Внизу вилась долина Филиоары, украшенная, словно причудливыми букетами, купами деревьев. Вдалеке за Озаной синели цепочкой горы и серела на утесе над пропастью мрачная Нямецкая крепость. Справа от нее зеленели тополя и белел городок Тыргу-Нямц. А за ним холм Боштей, невысокий, пологий, доверху расчерченный пахотными полосками, точь-в-точь деревенский половик. Перед нами, отгораживая нас от остальной Молдовы, темнел холм Пашкань, а за ним голой прозой тянулась степь с грязными и бедными человеческими селеньями. Дремучие леса Грумэзешта чернели справа. А на юге грустили одинокие вершины Хорэицы, повитые туманом.
Утихомирив немилосердно колючую траву с помощью разостланного плаща, мы сидели и смотрели вдаль. Вокруг, суля засуху, стрекотали кузнечики: те, что поближе — назойливо и заносчиво, те, что подальше — негромко и таинственно, — так шуршит грустная сухая трава. К их оркестру ненадолго присоединился дробный стук невидимой повозки, проезжавшей по дороге внизу.

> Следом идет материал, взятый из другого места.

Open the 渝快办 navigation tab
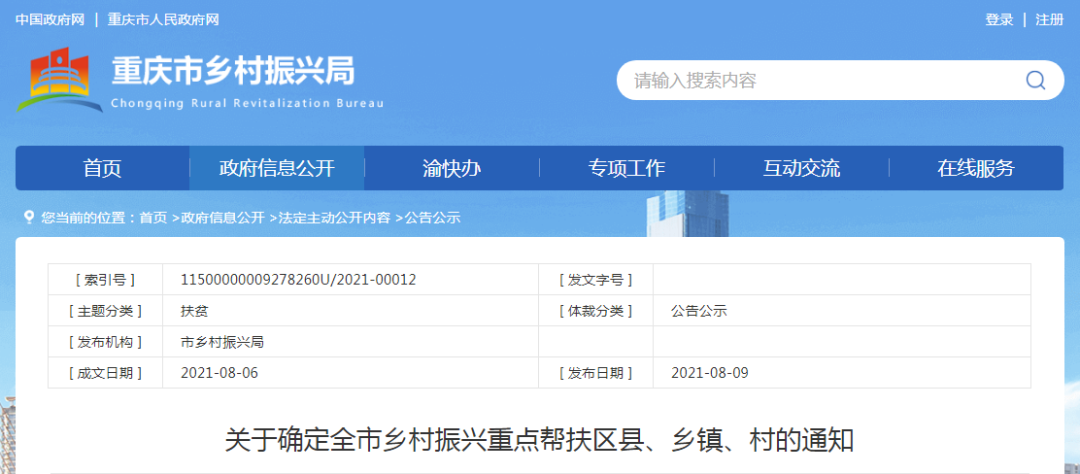 pos(452,168)
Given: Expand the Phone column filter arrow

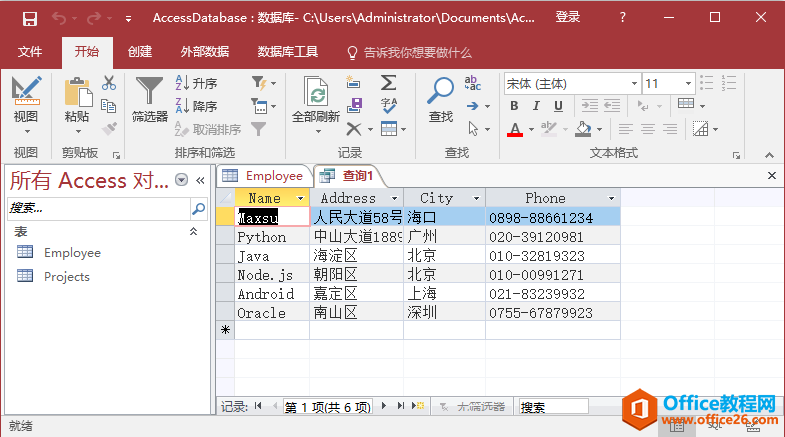Looking at the screenshot, I should pyautogui.click(x=611, y=199).
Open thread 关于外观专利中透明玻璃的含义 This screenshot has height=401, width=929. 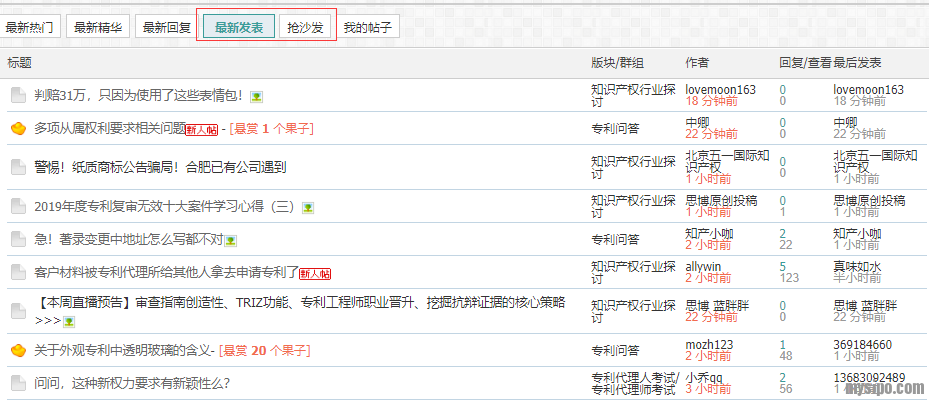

Еще в прошлый раз, чуть ли не на этом самом месте, я открыл чудесное средство преображать мир, — прижмешься щекой к земле, и все вокруг меняется, превращаясь в убегающую вдаль пеструю переливчатую ленту. Адела усовершенствовала мое изобретение маленькой подзорной трубой из беленьких сложенных ладошек.
Но только я вскочил на ноги, как все краски разом поблекли, потускнели, выцвели. Честно говоря, я вообще уже больше ничего не видел вокруг себя, потому что смотрел на одну Аделу, которая никак не желала расстаться с открывшимся ей невероятным зрелищем.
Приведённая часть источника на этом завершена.